___ SOURCE DATA

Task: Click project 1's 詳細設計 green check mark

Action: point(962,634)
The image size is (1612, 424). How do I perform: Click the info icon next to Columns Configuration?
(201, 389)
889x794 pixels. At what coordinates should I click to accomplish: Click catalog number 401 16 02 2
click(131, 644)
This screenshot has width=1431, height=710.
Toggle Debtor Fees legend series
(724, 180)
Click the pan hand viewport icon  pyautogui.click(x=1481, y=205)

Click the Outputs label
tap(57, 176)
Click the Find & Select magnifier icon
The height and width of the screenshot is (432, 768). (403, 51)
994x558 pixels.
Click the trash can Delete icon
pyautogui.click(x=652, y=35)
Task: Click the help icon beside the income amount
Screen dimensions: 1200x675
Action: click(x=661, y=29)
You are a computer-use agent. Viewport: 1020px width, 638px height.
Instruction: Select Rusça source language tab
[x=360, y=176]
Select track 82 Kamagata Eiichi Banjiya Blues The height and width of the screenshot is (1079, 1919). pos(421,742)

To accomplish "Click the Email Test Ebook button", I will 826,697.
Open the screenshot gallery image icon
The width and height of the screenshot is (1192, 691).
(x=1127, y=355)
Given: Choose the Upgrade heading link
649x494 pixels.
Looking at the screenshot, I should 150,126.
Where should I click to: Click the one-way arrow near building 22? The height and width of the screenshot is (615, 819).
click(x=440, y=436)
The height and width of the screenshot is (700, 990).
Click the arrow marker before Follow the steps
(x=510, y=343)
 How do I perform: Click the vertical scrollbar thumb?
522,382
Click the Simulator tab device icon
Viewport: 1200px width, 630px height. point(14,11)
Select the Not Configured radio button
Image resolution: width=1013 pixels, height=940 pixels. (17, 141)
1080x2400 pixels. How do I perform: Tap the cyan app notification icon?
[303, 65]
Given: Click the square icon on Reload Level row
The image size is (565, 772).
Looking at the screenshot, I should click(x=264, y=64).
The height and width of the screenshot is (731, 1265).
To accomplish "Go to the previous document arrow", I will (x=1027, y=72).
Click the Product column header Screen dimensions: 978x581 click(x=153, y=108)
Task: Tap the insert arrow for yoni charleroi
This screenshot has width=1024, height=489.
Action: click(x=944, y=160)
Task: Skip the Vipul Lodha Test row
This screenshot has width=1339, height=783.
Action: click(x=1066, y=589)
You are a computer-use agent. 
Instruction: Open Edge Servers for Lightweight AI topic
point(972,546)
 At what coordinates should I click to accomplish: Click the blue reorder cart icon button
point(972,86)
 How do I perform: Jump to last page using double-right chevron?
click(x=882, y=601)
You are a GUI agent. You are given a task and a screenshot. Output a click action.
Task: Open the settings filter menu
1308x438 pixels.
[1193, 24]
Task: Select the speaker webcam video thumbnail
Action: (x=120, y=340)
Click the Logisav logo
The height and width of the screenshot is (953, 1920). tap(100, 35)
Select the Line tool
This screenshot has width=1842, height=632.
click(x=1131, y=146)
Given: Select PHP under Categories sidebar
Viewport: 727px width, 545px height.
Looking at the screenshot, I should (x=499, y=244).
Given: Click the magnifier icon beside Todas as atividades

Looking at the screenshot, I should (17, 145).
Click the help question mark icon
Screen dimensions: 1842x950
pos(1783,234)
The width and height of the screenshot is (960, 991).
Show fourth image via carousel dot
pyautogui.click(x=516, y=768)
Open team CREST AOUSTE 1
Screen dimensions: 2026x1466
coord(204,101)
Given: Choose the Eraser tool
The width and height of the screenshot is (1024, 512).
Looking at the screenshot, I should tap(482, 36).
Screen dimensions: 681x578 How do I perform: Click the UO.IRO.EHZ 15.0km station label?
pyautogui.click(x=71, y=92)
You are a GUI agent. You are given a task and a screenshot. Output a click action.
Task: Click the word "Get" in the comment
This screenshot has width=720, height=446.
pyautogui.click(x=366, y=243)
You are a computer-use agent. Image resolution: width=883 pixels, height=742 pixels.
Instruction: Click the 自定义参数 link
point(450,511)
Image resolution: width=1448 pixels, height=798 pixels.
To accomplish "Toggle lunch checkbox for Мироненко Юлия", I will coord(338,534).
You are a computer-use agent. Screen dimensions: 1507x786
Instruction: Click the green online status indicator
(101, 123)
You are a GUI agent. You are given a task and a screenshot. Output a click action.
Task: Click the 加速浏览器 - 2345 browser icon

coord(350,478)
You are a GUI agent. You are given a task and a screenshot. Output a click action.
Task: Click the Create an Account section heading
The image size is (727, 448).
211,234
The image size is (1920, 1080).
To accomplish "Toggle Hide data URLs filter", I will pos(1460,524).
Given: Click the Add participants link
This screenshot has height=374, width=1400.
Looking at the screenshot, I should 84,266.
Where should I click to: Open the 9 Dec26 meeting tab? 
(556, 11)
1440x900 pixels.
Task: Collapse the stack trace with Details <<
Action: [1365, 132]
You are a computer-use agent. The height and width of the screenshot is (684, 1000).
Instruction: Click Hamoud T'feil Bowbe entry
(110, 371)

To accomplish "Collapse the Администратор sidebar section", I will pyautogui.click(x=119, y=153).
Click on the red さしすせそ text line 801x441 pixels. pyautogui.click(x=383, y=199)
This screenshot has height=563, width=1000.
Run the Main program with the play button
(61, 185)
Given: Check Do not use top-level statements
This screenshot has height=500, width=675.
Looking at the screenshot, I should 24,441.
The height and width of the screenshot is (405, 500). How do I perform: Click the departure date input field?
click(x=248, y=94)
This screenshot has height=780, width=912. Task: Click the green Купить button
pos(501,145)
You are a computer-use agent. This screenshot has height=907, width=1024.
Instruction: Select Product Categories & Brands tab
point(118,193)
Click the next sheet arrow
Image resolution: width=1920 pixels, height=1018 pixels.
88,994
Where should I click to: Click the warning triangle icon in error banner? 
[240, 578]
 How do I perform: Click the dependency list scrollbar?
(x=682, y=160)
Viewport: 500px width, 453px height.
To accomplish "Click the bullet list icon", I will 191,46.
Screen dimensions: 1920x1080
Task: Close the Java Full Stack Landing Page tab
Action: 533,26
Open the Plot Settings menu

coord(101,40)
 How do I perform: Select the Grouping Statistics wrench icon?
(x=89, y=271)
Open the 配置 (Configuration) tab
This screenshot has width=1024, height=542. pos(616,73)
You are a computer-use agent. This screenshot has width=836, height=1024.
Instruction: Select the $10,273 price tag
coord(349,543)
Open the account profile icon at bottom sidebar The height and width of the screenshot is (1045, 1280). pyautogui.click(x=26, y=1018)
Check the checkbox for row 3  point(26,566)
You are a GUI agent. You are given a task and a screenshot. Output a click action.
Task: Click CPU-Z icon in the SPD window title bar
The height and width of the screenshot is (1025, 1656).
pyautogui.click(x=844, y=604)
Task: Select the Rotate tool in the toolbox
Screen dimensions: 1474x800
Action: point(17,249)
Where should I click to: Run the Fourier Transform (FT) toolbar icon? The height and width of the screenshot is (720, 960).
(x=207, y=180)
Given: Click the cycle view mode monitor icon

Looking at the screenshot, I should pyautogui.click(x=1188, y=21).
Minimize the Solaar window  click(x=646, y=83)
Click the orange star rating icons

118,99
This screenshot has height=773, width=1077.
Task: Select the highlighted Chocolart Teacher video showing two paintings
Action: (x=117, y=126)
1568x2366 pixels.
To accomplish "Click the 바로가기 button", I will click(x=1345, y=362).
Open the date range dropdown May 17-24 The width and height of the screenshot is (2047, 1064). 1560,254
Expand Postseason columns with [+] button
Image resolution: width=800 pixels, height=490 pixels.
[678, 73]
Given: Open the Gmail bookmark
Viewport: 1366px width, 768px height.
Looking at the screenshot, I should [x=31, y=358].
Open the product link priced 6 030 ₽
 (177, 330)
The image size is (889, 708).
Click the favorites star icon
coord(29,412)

______

From the start of the data to the line that holds "Click the pan", retype each line exactly, with both ends included.

RESPONSE TO THE EXERCISE
Task: Click project 1's 詳細設計 green check mark

Action: point(962,634)
The image size is (1612, 424). How do I perform: Click the info icon next to Columns Configuration?
(201, 389)
889x794 pixels. At what coordinates should I click to accomplish: Click catalog number 401 16 02 2
click(131, 644)
This screenshot has width=1431, height=710.
Toggle Debtor Fees legend series
(724, 180)
Click the pan hand viewport icon  pyautogui.click(x=1481, y=205)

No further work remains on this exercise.